On June 12, at 5:55 AM, on my daily predawn walk up to Twin Peaks, where I meander the dirt trails with my loyal 12-year-old-90-pound lab-mix, I had a grand surprise! As I rounded the last rise on the third peak — Twin Peaks actually has three peaks — who should be looking right at me but a young beautiful coyote pup with the biggest ears! The ears were what stood out. I immediately leashed Park and stood back so as not to frighten her away. She came within about 50 feet of us and started bouncing like a ball: boing, boing, boing, over and over and over again, her rear legs sending her straight up and then absorbing her fall, like a kangaroo — the motion reminded me exactly of a high bouncing super-ball. Was she happy and exuberant! She was obviously very excited to see us: keeping a cautious distance, but not fearful. Then she trotted down the path and waited ahead in a crouched-ready-to-pounce playful position. It seemed like an invitation to play. We just watched, totally overtaken and speechless. Several times she stood up to approach a little, and then returned to her original crouched position. I began talking to her gently: “Wow, do you know how special you are? You are SO special. You are my MOST special encounter in 25 years of walking up here,” and so on . . .
After a while I wondered what she would do if we moved a little or continued our walk on the trail. As we approached she moved off to the side of the path, giving us plenty of room — always keeping her critically-safe distance from us. Then, as we continued, SHE FOLLOWED US! We went all the way to the end of the path, where it hits the road, and then, afraid of losing the magic of the moment, decided to turn back. She again moved off the path to let us by and then followed us back to the rise, where this time we sat down to watch her, with me always talking gently to her. She crouched down and watched us. We remained like this for some time, “visiting,” just quietly and curiously observing each other and reflecting on what a glorious show this was. At 6:15, after a full 20 minutes, we decided it was time to leave — Park was getting impatient, not finding this at all interesting. He nudged me with his nose, meaning “Can’t we go now?” So we started back. And the young coyote followed AGAIN and finally stayed back when we reached the road. In these 20 minutes this bouncing coyote had bounced straight into my heart, where she will forever remain. I’ve grown to love her, with her endearing personality and trusting nature. I didn’t have my camera that day, but I vowed never to leave it behind again. I have since seen Myca a number of times and taken some photos which I wanted to share. “Myca” is the nickname I gave her — for “My Coyote” and also for her ‘mica’ coloring and the transparency of her mild, trusting nature — it suits her.

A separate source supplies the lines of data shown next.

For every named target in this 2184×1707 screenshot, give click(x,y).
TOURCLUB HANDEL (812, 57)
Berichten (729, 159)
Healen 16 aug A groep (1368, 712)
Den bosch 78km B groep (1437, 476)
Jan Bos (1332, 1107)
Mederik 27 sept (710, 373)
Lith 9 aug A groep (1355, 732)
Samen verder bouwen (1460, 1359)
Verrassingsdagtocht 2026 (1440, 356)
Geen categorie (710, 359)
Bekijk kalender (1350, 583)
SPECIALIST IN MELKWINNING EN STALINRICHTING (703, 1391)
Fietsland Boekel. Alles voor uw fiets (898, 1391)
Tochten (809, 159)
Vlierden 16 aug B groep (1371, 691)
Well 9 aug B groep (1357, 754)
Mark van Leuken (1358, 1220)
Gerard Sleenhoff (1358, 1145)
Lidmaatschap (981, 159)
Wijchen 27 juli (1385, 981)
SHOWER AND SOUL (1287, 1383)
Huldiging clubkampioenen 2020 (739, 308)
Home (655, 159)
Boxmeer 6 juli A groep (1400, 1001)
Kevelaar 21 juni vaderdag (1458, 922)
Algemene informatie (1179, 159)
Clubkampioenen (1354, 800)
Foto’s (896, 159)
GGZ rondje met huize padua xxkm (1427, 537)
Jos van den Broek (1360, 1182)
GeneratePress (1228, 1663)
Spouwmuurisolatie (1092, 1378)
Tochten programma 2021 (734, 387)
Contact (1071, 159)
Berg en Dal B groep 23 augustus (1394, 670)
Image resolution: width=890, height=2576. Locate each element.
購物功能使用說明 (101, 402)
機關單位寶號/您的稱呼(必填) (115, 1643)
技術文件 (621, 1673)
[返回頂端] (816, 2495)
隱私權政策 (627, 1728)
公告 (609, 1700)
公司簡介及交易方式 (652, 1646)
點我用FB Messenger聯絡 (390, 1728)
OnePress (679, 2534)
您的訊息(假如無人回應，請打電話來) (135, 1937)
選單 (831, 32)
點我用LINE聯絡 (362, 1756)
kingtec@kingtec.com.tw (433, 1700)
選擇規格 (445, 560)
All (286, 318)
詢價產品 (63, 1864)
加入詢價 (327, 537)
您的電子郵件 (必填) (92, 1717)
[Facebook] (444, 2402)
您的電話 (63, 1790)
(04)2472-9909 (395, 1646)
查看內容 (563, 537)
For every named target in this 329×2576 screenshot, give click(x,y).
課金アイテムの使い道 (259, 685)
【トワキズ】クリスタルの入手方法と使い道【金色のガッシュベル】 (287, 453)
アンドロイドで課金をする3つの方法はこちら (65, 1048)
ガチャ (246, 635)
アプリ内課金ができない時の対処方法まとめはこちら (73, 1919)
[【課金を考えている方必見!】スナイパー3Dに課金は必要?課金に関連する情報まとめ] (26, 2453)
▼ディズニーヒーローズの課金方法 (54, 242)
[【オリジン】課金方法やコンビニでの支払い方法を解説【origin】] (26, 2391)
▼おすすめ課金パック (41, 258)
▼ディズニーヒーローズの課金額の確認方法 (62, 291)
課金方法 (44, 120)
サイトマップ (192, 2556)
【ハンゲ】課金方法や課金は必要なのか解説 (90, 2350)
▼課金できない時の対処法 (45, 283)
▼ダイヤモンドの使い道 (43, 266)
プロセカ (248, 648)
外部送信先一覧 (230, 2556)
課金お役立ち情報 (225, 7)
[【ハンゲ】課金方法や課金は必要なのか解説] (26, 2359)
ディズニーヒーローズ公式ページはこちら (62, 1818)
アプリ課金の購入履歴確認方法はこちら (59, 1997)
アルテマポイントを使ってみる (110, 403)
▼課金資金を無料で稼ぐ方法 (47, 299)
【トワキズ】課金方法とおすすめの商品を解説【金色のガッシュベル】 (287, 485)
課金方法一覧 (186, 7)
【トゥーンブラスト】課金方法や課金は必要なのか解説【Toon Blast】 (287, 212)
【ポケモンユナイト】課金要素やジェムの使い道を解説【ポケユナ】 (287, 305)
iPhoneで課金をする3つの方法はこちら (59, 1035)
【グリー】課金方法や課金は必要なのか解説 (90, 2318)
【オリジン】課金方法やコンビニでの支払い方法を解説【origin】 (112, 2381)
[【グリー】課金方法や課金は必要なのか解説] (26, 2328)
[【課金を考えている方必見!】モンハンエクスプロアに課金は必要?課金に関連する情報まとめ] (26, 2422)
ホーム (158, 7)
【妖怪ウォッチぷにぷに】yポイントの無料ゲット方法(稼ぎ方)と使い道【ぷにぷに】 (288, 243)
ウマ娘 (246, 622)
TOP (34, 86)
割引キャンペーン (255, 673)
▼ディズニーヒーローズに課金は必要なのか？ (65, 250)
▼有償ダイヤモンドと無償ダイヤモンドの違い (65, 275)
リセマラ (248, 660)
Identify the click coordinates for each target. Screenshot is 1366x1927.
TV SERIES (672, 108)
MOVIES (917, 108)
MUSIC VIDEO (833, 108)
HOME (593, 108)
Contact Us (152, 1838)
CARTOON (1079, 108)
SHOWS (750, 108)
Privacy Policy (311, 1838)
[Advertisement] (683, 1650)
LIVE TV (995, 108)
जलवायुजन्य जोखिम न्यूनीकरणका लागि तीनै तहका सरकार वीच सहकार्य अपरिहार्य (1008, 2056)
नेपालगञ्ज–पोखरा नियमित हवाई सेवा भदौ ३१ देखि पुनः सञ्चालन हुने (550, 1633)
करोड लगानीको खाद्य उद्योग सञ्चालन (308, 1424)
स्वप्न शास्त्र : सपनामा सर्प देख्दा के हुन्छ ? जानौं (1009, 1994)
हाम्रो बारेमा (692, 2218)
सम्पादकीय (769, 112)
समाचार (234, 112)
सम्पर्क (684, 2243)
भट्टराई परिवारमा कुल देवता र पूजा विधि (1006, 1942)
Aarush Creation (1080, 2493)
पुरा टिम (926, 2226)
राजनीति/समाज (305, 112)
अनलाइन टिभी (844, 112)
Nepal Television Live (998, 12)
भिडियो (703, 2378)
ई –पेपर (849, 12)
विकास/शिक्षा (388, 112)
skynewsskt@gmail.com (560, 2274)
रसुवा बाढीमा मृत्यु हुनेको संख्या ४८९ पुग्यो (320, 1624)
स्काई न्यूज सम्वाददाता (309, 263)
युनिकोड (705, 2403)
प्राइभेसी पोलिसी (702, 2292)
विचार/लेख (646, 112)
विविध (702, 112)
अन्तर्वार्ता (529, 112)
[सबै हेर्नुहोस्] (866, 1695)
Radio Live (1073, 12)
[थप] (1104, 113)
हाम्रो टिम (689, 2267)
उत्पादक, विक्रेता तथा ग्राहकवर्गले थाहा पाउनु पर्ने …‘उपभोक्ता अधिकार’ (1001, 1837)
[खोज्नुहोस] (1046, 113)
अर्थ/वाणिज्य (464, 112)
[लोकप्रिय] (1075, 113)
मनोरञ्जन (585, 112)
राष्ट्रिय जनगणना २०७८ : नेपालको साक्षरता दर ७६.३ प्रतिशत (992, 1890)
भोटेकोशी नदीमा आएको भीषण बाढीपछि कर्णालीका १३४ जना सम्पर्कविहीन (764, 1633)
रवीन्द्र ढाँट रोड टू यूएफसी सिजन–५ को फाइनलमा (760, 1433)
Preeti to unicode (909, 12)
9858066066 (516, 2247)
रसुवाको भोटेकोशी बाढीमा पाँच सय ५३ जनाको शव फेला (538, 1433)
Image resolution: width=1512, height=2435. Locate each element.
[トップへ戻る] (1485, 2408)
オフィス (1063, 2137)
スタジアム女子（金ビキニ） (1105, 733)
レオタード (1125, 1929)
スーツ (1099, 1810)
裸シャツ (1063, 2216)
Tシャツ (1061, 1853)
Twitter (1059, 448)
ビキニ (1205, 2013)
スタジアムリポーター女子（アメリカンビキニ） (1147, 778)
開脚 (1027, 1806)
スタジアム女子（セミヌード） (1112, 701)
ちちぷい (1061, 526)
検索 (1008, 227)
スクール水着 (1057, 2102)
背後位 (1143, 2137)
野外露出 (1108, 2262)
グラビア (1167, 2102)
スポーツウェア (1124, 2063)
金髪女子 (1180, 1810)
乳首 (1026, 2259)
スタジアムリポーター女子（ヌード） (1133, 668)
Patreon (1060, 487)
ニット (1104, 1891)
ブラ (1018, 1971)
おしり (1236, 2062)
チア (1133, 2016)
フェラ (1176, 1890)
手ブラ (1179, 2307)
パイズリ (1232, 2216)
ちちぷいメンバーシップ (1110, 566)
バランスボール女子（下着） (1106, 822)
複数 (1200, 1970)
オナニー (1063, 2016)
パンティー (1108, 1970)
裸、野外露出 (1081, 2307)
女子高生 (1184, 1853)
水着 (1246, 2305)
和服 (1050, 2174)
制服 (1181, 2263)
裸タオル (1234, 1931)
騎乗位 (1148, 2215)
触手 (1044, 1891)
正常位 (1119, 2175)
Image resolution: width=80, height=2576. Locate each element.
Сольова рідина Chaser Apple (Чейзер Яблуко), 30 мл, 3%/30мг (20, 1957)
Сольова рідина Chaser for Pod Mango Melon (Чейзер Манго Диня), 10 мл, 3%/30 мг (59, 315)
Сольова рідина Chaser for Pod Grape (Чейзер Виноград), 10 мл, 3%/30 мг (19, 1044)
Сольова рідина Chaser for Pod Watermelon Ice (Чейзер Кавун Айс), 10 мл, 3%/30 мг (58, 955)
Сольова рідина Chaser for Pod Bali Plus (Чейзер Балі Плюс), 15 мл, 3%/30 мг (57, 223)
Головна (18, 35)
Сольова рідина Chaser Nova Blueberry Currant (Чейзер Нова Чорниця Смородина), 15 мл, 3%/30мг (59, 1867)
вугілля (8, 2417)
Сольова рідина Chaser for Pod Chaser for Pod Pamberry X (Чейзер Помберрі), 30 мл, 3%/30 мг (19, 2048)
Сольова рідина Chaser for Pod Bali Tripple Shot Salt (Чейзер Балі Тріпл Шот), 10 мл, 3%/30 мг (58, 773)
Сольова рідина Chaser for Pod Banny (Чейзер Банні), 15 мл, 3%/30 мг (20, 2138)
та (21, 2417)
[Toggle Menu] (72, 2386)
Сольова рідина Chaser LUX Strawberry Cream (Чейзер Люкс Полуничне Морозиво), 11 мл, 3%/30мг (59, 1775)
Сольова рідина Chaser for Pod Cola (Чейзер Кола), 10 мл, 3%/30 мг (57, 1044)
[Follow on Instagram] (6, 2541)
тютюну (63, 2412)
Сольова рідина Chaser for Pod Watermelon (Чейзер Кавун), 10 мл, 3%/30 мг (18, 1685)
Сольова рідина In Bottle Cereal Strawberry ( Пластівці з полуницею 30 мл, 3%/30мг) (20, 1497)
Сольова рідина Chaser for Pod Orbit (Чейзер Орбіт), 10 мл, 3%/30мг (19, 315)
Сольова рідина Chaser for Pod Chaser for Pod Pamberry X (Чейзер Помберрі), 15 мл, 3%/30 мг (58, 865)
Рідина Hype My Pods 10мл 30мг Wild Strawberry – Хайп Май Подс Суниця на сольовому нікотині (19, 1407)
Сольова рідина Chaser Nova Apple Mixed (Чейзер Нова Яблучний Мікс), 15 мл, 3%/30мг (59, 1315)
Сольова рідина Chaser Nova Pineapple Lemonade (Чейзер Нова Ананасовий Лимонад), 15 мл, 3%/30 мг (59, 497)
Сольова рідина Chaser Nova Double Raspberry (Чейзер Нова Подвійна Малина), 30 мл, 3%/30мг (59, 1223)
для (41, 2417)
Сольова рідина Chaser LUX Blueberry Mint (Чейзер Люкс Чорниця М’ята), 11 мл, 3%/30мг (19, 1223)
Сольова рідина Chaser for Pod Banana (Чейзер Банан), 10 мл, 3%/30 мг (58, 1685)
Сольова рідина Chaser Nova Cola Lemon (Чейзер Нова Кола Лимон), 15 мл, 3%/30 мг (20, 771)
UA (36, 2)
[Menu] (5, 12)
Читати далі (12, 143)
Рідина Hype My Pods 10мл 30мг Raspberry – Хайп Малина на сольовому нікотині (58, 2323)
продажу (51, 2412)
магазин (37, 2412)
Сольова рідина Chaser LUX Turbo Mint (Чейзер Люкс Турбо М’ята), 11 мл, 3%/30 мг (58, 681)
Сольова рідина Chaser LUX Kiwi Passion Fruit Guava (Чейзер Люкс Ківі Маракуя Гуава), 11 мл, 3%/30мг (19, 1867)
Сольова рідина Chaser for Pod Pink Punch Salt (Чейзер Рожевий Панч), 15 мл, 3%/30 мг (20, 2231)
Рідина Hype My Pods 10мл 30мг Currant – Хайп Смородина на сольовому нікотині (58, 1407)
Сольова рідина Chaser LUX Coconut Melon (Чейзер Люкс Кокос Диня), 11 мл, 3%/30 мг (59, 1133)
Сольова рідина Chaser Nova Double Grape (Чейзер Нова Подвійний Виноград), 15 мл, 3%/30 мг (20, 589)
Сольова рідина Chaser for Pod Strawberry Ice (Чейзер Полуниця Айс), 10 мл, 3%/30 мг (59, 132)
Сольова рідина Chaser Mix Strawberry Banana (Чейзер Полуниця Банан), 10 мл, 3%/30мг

That she is a “she” is not for certain, but her characteristics somehow suggest this to me, which is why I will refer to her as “her” (even though I began by calling “him” Myc earlier on). In reality, she is “our” coyote — she belongs to all of us who care about her.
[This excerpt was first published in the fall of 2007 as the first chapter of “Myca of Twin Peaks”, a self-published booklet which can still be found in small independent bookstores in San Francisco]
Addendum: Since that encounter, the better part of a decade ago, I have come to know many, many urban coyotes in San Francisco, and with each one, I feel the same thing: love and respect and awestruck each time I meet someone new. I spend time getting to know their behaviors and WHO they are, and how they interact with people and pets, and I then pass on useful or interesting information to the public in my blog, Coyoteyipps.com.
I was invited to put on an exhibit based on the book at the Seed Gallery for Photography at the Thoreau Center for Sustainability in the Presidio. The presidio is the largest urban national park in the country, overlooking the Golden Gate Bridge. The Exhibit was scheduled to be on display from March 20 through May 16, 2008, but then was extended through May 30th and then through June 10: http://www.urbanwildness.com/urbanwildness.com/Index/Pages/Myca_of_Twin_Peaks__An_Exhibit_and_A_Book.html. The photos then moved to the Josephine Randall Junior Museum where they were displayed from September 2008 until the end of 2015.